(Data entries)
————————

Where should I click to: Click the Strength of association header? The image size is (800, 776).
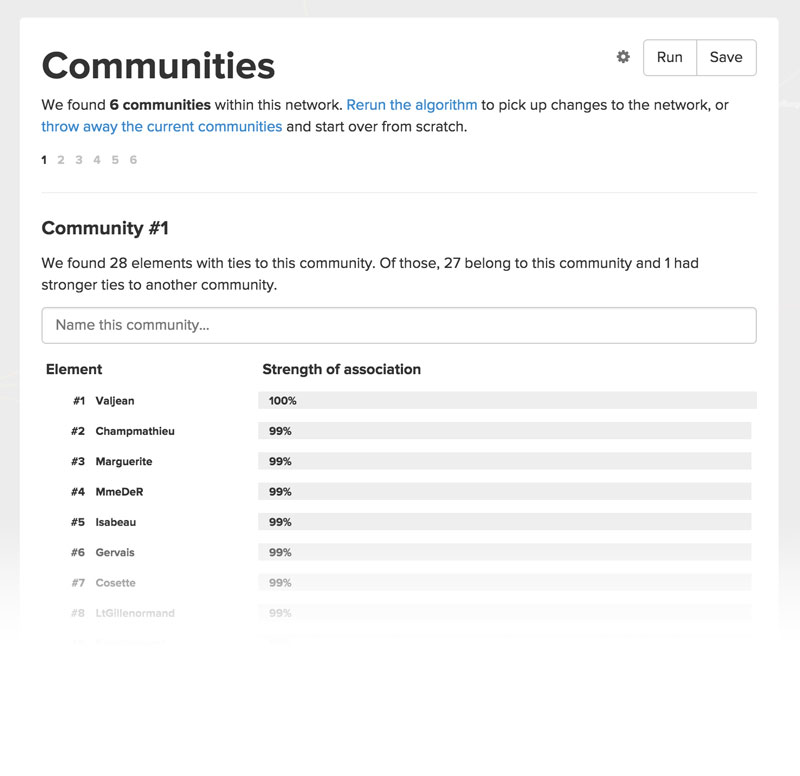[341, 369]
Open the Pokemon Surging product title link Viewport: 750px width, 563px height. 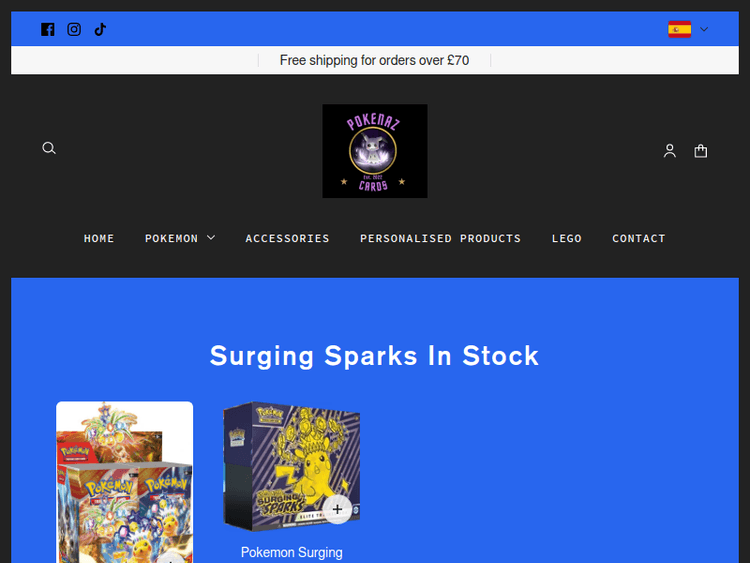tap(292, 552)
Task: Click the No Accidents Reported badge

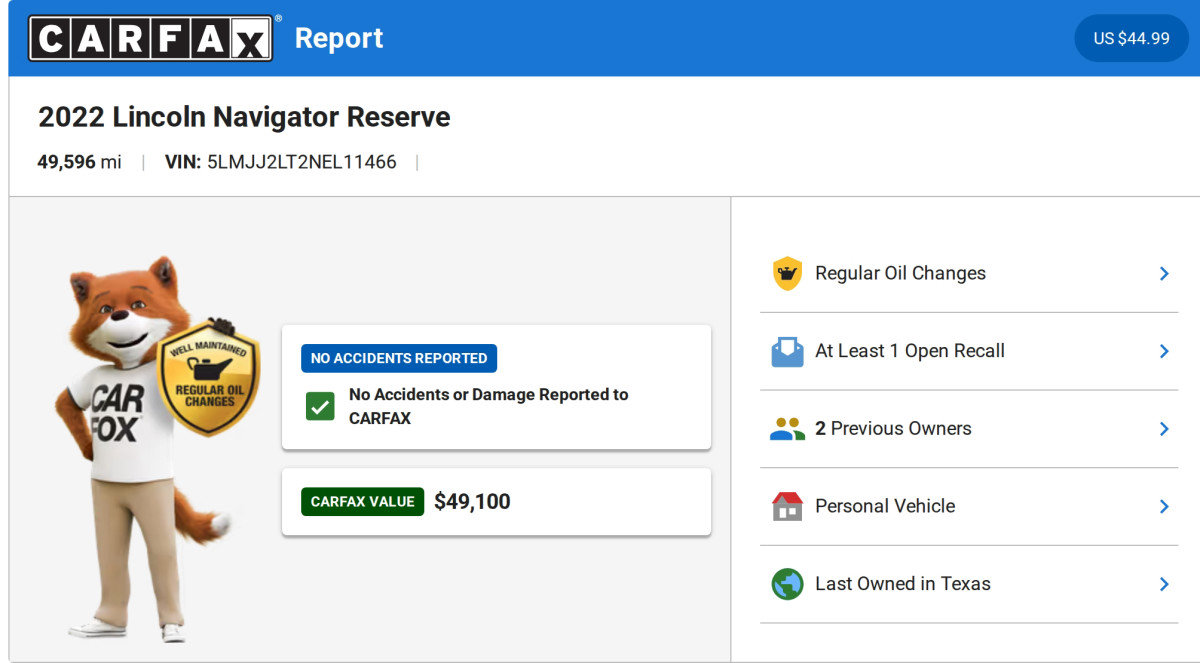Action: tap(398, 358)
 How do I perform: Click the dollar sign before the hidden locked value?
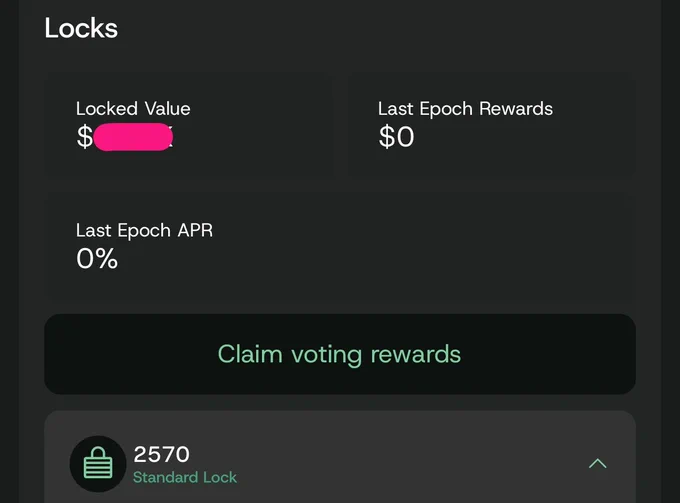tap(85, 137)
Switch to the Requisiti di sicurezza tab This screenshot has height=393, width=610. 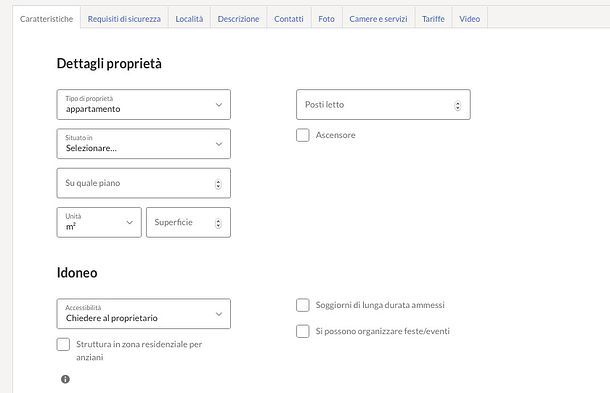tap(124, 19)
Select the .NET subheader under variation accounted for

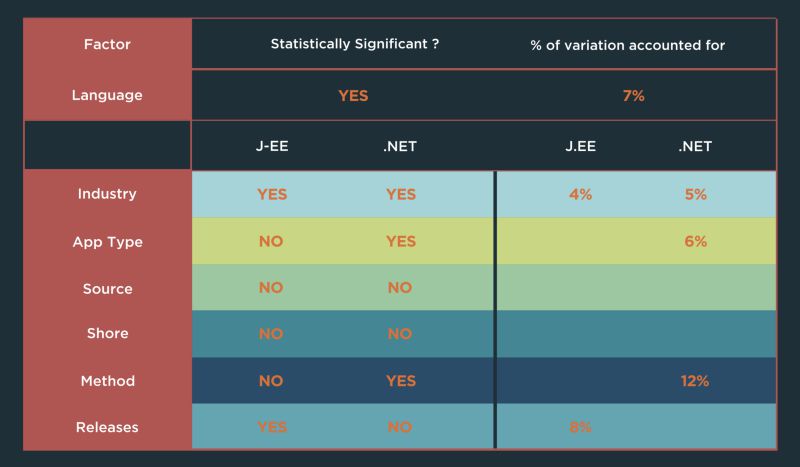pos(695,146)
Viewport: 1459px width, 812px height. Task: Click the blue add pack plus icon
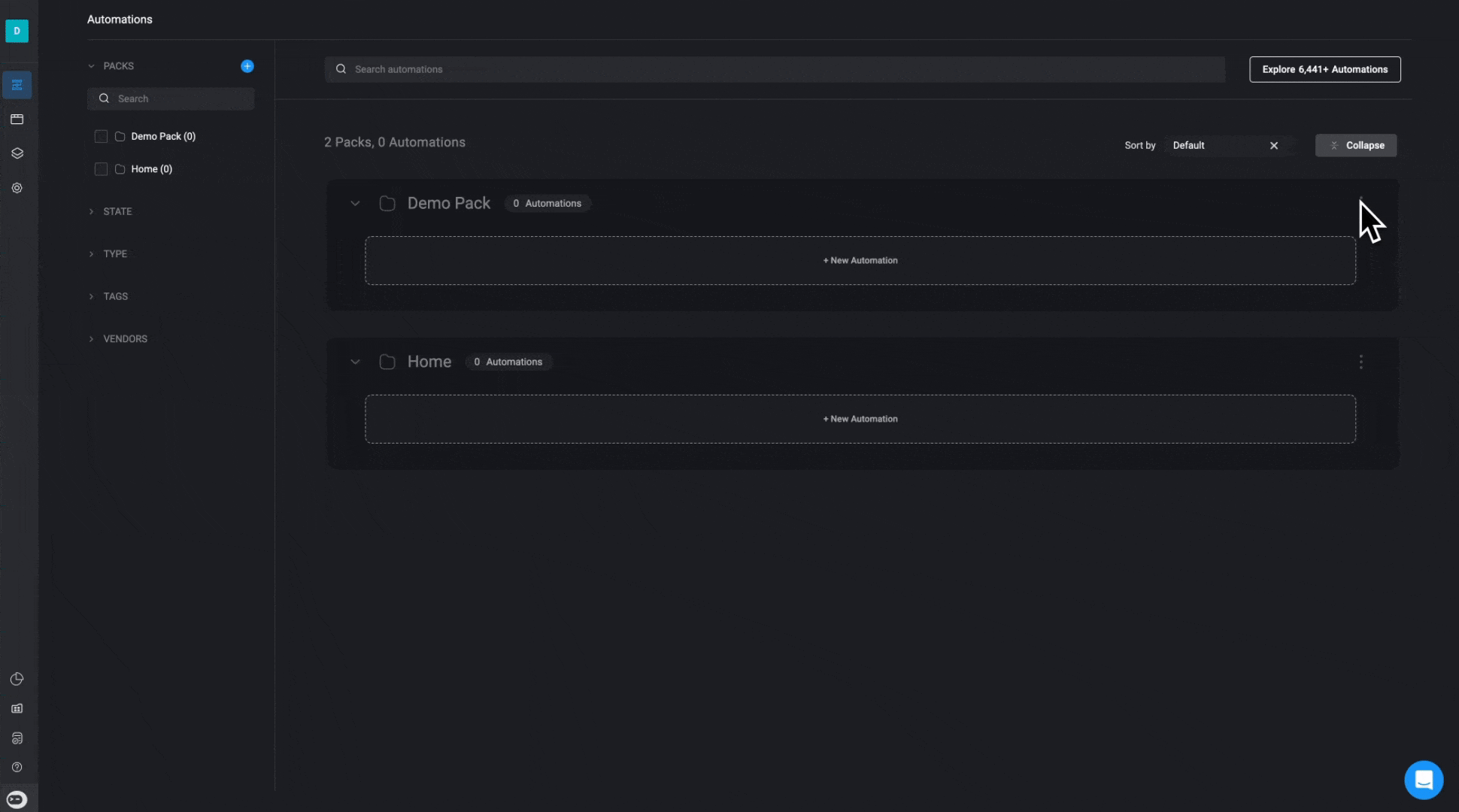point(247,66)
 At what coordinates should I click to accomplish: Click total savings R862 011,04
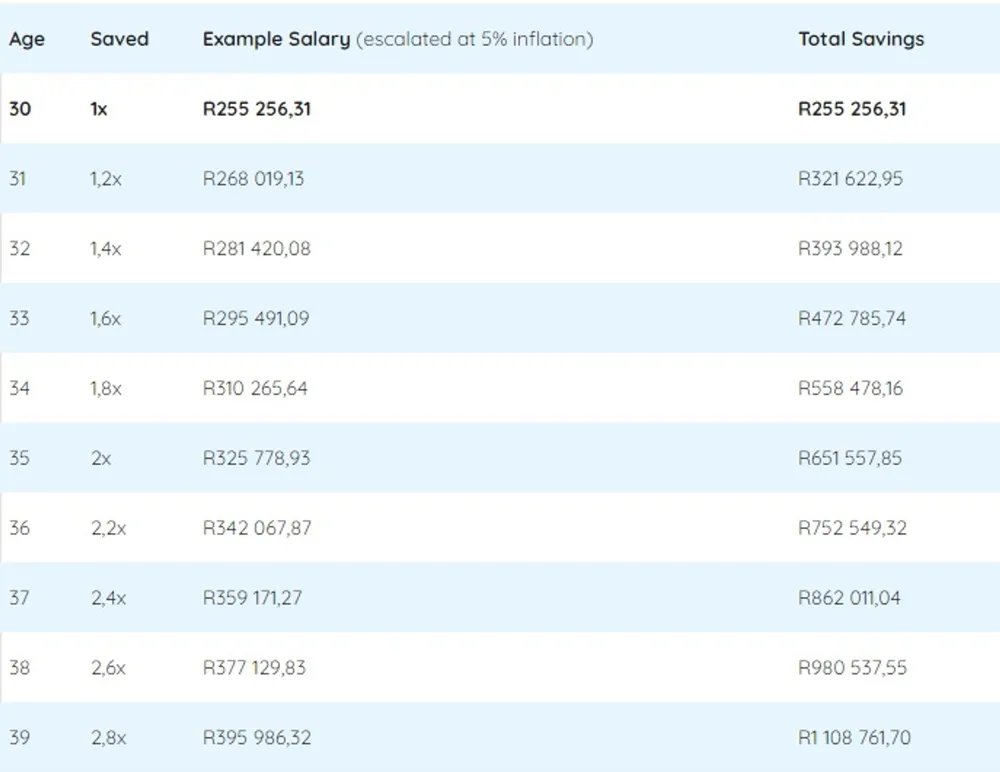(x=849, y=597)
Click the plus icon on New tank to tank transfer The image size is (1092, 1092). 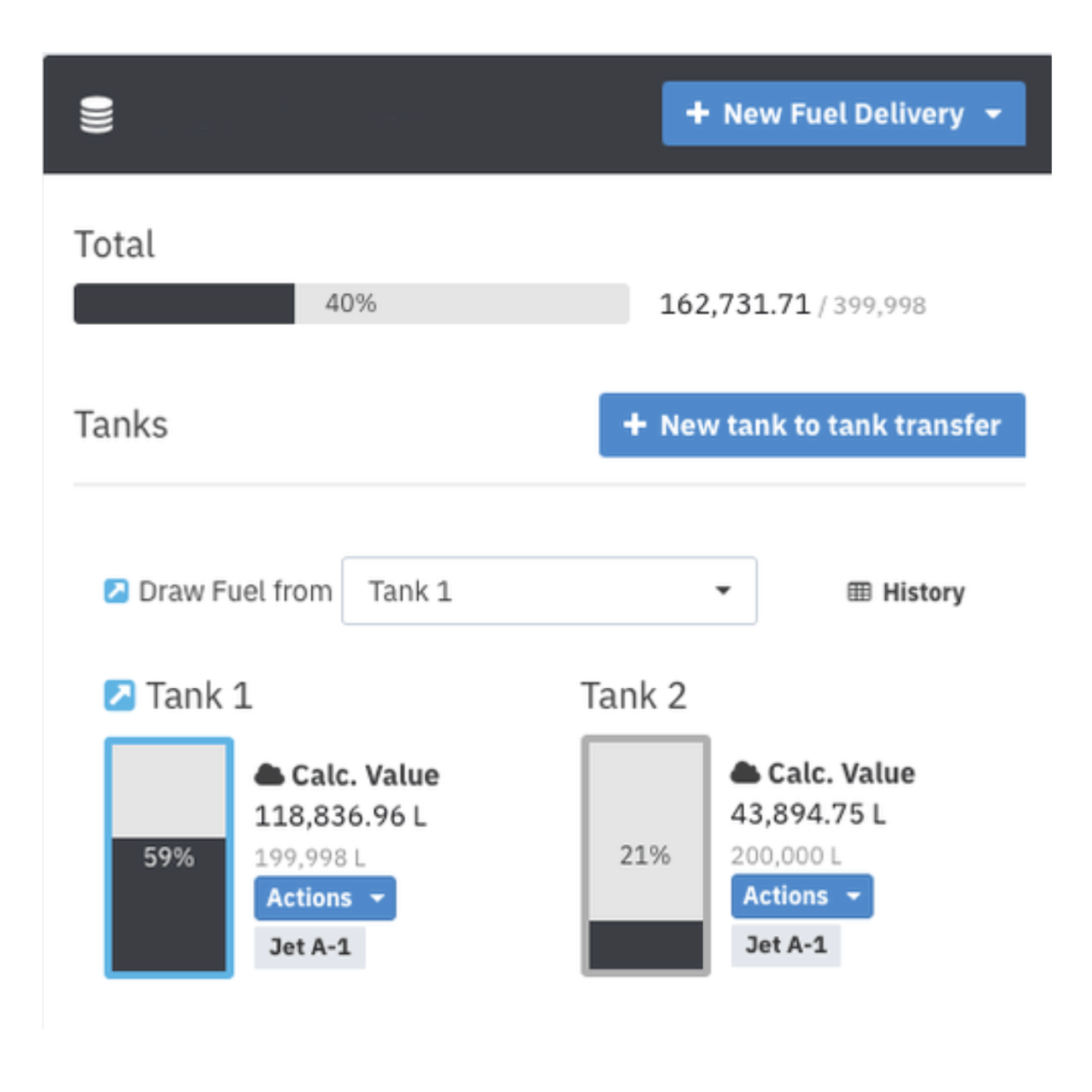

————————

#### Exercise description
Reproduce the lines from the line containing "Select the .NET" through the end of the lines, swapping "plus icon" for "plus sign" and leaving all else unchanged. Omit the pictures from your answer.

#### Result
Select the .NET subheader under variation accounted for

pos(695,146)
Viewport: 1459px width, 812px height. Task: Click the blue add pack plus sign
point(247,66)
 At what coordinates should I click to accomplish: Click total savings R862 011,04
(x=849, y=597)
Click the plus sign on New tank to tank transfer The image size is (1092, 1092). 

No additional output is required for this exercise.